Sarà l'equivalente naturalistico dell'Accordo sul clima di Parigi e includerà obiettivi per tutta la società nel suo complesso, al fine di raggiungere la visione per il 2050 di "vivere in armonia con la natura".
Il tema è ampio e non riguarda solo la CO2, che pure oggi è un riferimento nella riflessione e nell'azione della società civile e delle Aziende, ma che rischia di banalizzare il più ampio tema della salvaguardia ambientale e della tutela della biodiversità.
Ma cosa si intende per “nature positive”?
Storia del concetto di “nature positive”
Il concetto di nature positive non è nuovo. Già nel 2019 lo stesso gruppo di associazioni aveva avviato una consultazione su come sviluppare l'equivalente del target net zero per il clima anche per la natura.
Nel 2020, in occasione dell’Assemblea generale dell’Onu e del Biodiversity Summit, esse presentarono la richiesta di adozione di un Global Goal per la Natura.
Infine, nel 2021 venne pubblicato un documento intitolato “Embracing a Global Goal for Nature”, firmato da Johan Rockström, direttore dell'Istituto di Potsdam per la ricerca sull'impatto climatico, Harvey Locke e dagli amministratori delegati delle associazioni, che contiene le argomentazioni scientifiche alla base della necessità di creare un tale goal.
Le ragioni per creare un Global Goal per la natura
Dall'aria che respiriamo, all'acqua che beviamo e al cibo che mangiamo, la natura fornisce gli elementi essenziali per la nostra sopravvivenza e il nostro benessere. Purtroppo, a partire dalla rivoluzione industriale e soprattutto dagli anni ’50 del secolo scorso, le attività umane hanno raggiunto una scala tale da ridurre la resilienza del pianeta e da mettere in pericolo la stessa sopravvivenza nostra e delle generazioni future.

[DA FARE]:
1 – Secondo il brano sul concetto di nature positive, in quale anno venne pubblicato il documento intitolato "Embracing a Global Goal for Nature"?
2 – Riscrivi il tratto del brano sul concetto di nature positive che va da "Ma cosa si intende" fino a "un tale goal.", mettendo "Vertice sulla biodiversità" al posto di "Biodiversity Summit".
3 – Prosegui il brano sul concetto di nature positive a partire dalla sua ultima frase.

[ESTRATTI DEL DATASET]:
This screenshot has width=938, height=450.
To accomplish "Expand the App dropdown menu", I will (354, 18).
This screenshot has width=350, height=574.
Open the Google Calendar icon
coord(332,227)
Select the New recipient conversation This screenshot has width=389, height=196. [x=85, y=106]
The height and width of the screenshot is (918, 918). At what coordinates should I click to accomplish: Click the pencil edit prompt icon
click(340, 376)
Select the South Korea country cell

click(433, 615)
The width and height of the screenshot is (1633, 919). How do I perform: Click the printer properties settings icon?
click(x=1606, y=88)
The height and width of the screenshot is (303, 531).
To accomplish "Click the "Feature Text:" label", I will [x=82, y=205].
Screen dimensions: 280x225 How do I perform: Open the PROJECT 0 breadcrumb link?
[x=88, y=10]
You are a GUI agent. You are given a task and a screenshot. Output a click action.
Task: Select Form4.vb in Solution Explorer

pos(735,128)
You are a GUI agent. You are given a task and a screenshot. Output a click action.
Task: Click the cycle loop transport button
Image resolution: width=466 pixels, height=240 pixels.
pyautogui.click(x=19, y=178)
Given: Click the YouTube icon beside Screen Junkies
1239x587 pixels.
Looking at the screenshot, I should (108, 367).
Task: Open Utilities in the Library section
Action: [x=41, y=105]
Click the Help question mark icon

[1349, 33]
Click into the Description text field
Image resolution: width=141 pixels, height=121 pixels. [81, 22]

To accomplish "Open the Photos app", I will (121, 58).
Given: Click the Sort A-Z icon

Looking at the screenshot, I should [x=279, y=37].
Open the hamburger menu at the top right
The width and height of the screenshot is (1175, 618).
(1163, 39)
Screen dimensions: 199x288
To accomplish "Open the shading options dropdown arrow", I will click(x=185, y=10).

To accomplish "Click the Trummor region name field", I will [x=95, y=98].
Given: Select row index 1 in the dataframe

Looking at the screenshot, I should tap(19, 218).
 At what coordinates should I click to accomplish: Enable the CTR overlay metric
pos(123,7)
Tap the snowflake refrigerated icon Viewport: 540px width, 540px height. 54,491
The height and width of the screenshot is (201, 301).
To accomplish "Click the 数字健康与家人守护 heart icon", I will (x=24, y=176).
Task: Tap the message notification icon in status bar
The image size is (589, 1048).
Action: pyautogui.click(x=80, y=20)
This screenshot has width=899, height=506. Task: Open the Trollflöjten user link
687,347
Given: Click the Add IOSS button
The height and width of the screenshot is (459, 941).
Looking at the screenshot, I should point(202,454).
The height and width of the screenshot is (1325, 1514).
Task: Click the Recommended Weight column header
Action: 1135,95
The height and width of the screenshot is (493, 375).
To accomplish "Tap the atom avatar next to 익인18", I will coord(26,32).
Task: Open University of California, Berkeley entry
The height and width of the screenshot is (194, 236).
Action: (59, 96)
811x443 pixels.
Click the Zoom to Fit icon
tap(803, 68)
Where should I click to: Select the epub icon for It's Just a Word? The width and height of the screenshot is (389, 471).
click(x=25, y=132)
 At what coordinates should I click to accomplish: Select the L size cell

[ESITI DEI COMPITI]:
1 – Il documento venne pubblicato nel 2021.

2 –
Ma cosa si intende per “nature positive”?
Storia del concetto di “nature positive”
Il concetto di nature positive non è nuovo. Già nel 2019 lo stesso gruppo di associazioni aveva avviato una consultazione su come sviluppare l'equivalente del target net zero per il clima anche per la natura.
Nel 2020, in occasione dell’Assemblea generale dell’Onu e del Vertice sulla biodiversità, esse presentarono la richiesta di adozione di un Global Goal per la Natura.
Infine, nel 2021 venne pubblicato un documento intitolato “Embracing a Global Goal for Nature”, firmato da Johan Rockström, direttore dell'Istituto di Potsdam per la ricerca sull'impatto climatico, Harvey Locke e dagli amministratori delegati delle associazioni, che contiene le argomentazioni scientifiche alla base della necessità di creare un tale goal.

3 –
Le attività umane hanno già alterato il 70% della superficie terrestre: circa il 50% degli ecosistemi terrestri naturali sono stati convertiti dall'uomo in terreni agricoli e aree urbane. L'agricoltura, la pesca intensiva, l'estrazione mineraria e la deforestazione ci hanno fatto superare quattro dei nove "confini planetari", tra cui lo stato di salute della biodiversità.
Siamo nel mezzo della sesta estinzione di massa, con più di 1 milione di specie a rischio estinzione, molte delle quali entro pochi decenni.
Insomma, il riscaldamento globale è solo una delle tante indicazioni dell’incremento esponenziale della pressione umana sulla Terra, pressione ormai non più sostenibile e che ci sta portando fuori da uno “spazio operativo sicuro” (safe operating space).
Nature positive: natura ed economia
Le conseguenze si fanno sentire anche in altri ambiti della società, come quello economico.
Quando parliamo di natura, infatti, non ci riferiamo solo alle specie viventi, ma anche a tutti i sistemi fisici del pianeta e alle loro interazioni con i viventi.
Queste risorse si possono classificare in vari "regni" inanimati (terraferma, acqua dolce, oceani, atmosfera), cui si aggiunge la biodiversità, cioè l’insieme delle specie viventi e delle loro reciproche relazioni (geni, specie, ecosistemi).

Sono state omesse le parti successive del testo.